Ainsi il avait recueilli les papiers et les armes des trois défunts. Les nettoyant avec le même chiffon qu'il avait utilisé pour sa propre lame, il les rengaina et passa une corde dans les fentes des fourreaux initialement prévues pour y faire passer une ceinture, nouant le tout pour y faire soigneusement passer sur son épaule droite. Après quoi il s'occupa de récupérer les effets personnels les plus importants, papiers et bourses. Les armures, pussent-elles servir après refonte, étaient trop lourdes pour être transportées. Il observa un instant la jeune femme s'adonner à quelque pratique qui lui rappela immédiatement le clergé. Il fronça un instant les sourcils alors qu'elle avait le dos tourné, puis fermant son visage à nouveau. Même si la nuit dissimulait bien des vices, bien des émotions, il ne tenait pas à se trahir de la sorte. Alors qu'elle eût finit ses pratiques religieuses, il s'occupa d'entasser les corps en tâchant de paraître grave et non insultant.

Alors qu'elle demandait si elle devait s'empresser d'aller chercher du feu, Dreit fit un geste de main à la jeune fille pour lui intimer qu'il avait de quoi provoquer des flammes, s'équipant d'un morceau d'acier et d'une arête de silex qui, à force de quelques frictions - et de persévérance dans ce froid humide - il réussit à provoquer quelques étincelles. Les corps prirent feu alors que le blond se redressait, les bras croisés, inspectant les flammes dansantes qui éclairaient un peu plus son visage pourtant sombre au demeurant.

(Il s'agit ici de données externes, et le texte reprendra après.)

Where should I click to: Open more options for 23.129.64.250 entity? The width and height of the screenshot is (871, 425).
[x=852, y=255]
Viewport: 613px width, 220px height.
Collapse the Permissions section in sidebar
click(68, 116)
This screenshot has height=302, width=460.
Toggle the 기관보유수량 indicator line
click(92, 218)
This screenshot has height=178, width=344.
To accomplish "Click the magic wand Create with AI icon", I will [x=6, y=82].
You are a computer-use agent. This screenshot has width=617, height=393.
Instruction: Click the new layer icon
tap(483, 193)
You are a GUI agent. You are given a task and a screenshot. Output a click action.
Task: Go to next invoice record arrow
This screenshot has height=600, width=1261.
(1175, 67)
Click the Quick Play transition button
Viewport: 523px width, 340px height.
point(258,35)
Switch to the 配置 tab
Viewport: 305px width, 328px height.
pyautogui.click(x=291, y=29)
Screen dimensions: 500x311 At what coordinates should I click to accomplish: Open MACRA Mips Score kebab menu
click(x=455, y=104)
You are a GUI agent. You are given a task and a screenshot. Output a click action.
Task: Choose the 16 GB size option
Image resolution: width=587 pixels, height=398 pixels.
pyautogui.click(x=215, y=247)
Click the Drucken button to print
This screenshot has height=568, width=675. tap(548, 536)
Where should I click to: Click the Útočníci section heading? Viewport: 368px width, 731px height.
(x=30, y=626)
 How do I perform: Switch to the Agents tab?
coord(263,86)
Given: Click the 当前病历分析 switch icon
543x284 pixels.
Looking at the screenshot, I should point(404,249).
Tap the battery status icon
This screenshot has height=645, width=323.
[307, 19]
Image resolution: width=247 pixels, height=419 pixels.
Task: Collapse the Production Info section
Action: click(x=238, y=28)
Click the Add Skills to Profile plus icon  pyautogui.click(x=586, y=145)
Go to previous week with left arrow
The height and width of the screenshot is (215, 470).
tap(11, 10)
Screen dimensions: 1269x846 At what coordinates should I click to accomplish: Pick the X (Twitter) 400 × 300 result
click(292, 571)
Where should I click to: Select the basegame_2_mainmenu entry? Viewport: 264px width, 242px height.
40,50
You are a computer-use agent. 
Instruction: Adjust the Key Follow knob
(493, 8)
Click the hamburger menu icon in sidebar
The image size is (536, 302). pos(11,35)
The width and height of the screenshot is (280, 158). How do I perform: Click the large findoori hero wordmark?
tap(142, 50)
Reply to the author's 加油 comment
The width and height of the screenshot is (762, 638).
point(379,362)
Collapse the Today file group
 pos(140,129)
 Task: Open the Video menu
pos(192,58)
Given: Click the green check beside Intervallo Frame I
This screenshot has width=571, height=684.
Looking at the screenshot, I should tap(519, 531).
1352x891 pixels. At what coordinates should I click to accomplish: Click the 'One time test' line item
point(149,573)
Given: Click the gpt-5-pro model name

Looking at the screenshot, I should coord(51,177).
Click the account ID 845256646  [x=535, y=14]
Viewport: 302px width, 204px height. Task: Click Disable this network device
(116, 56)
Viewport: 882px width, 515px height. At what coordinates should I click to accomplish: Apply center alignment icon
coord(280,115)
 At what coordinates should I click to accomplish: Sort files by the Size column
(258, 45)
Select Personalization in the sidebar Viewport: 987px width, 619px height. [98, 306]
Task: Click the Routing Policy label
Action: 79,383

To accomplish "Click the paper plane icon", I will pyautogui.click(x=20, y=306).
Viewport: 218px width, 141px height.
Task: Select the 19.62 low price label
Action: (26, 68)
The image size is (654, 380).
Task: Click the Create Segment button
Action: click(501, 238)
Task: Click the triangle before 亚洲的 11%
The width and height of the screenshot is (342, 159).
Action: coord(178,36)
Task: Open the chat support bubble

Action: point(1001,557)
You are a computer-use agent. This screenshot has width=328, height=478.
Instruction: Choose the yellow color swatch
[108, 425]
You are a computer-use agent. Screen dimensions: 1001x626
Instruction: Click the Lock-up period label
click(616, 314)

Par chance, le feu, de par son éclat, sa chaleur et son odeur, avait alerté des miliciens qui s'étaient hâtés céans, comprenant la situation qui venait de se produire. Ainsi Dreit tourna la tête vers la jeune fille, toujours les bras croisés.

"Je vais devoir te demander de m'accompagner à la caserne. Il va falloir que je t'interroge. Je compte sur toi pour coopérer, cela nous facilitera la tâche. Tu n'as rien à craindre avec moi, enfant de la Trinité."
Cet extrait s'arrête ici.